Замысел был, конечно, сложный, но тем больше я получала удовлетворения от него. В конце концов, убить человека — дело нехитрое. Сотни людей совершают это каждый год, добиваются короткой известности, а потом их забывают, как вчерашнюю новость. Я бы могла убить Мориса Сетона в любой день по своему выбору, особенно когда мне в руки попали пять зернышек белого мышьяка. Сетон стащил их в музее клуба «Кадавр», подменив содой для печения, когда писал «Чертик из горшка». Бедный Морис, он был одержим тягой к правдоподобию!
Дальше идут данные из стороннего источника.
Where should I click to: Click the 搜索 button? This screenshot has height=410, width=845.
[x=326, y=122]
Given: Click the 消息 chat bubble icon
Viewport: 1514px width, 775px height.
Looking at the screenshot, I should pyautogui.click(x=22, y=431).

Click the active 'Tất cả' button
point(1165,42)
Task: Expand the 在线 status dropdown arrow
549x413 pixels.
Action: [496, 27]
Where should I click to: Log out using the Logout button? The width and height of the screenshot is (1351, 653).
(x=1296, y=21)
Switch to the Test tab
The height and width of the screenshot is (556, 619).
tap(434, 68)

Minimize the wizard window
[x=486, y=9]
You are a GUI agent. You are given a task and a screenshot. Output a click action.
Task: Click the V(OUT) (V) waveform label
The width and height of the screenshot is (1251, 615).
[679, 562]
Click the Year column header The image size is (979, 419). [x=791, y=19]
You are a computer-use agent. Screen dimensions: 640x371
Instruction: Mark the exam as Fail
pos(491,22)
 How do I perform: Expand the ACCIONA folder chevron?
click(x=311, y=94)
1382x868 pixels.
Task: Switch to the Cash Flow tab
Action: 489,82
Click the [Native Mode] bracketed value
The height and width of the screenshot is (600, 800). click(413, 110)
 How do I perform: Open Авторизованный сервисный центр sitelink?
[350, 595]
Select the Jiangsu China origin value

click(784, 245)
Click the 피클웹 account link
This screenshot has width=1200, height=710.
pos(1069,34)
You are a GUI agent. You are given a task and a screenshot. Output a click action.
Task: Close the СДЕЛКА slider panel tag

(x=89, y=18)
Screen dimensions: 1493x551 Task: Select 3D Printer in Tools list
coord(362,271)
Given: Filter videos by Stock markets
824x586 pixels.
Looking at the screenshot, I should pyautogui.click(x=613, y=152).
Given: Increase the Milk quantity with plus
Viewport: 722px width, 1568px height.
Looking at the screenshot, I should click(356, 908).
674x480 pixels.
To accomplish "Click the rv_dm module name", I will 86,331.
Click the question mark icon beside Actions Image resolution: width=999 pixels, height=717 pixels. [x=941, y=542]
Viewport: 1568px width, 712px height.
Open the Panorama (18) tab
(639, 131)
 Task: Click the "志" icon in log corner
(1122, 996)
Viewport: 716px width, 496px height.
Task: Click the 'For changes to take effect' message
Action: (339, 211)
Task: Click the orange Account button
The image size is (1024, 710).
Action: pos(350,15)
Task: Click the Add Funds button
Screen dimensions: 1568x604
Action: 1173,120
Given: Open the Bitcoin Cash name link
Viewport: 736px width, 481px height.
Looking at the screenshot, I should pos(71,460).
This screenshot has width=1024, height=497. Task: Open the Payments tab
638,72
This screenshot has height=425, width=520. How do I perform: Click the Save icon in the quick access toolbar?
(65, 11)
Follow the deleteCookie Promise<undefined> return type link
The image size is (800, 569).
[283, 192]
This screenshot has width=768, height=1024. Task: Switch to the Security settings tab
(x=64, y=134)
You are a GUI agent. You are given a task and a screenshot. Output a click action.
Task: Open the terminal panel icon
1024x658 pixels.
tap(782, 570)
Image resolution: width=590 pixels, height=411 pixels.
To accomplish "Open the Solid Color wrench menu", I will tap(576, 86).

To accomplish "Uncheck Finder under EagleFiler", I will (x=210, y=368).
Не мог писать об отравлении мышьяком, если не держал его в руках, не нюхал, не наблюдал процесс растворения, не испытывал дрожь от заигрывания со смертью. Погружение в детали, тяга к косвенному опыту сыграла в моем замысле центральную роль. Она привела его, намеченную к закланию жертву, к Лили Кумбс, в клуб «Кортес», к тому, кто убьет его. Сетон был специалистом по косвенной смерти. Как жаль, что я не стала свидетельницей того, как он принял реальную смерть! Но сначала мне тоже пришлось кое-что подменить. Соду в музейной витрине клуба Морис заменил на соду — опять. Я подумала, что мышьяк окажется кстати. Так и будет, причем очень скоро. Мне не составит труда положить его во фляжку, которая у Дигби всегда при себе. А потом? Ждать неизбежного момента, когда он окажется один и не сможет больше ни минуты прожить без глотка спиртного? Или сказать ему, что Элизабет Марли обнаружила нечто касающееся смерти Мориса и хочет тайно встретиться с ним на пляже? Сгодится любой способ. Конец будет одинаковый. А когда он умрет, то кто сможет что-либо доказать? Через некоторое время я напрошусь на разговор к инспектору Реклессу и скажу ему, что Дигби с недавних пор жалуется на несварение желудка и заглядывает в аптечку Мориса. Объясню, что однажды Морис прихватил мышьяк из клуба «Кадавр», но заверил меня, что вернул его. А вдруг не вернул? Не смог с ним расстаться? Это так типично для Мориса! Любой это подтвердит. Ведь все будут знать про его сочинение «Чертик из горшка». Соду из музейной витрины возьмут на анализ и сочтут безвредной. А Дигби Сетон погибнет случайно, но не без помощи своего сводного братца. Меня это устроит. Жаль, что Дигби, который, невзирая на свою глупость, очень одобрительно отзывался о многих моих мыслях, придется остаться в неведении о завершающей части моего плана.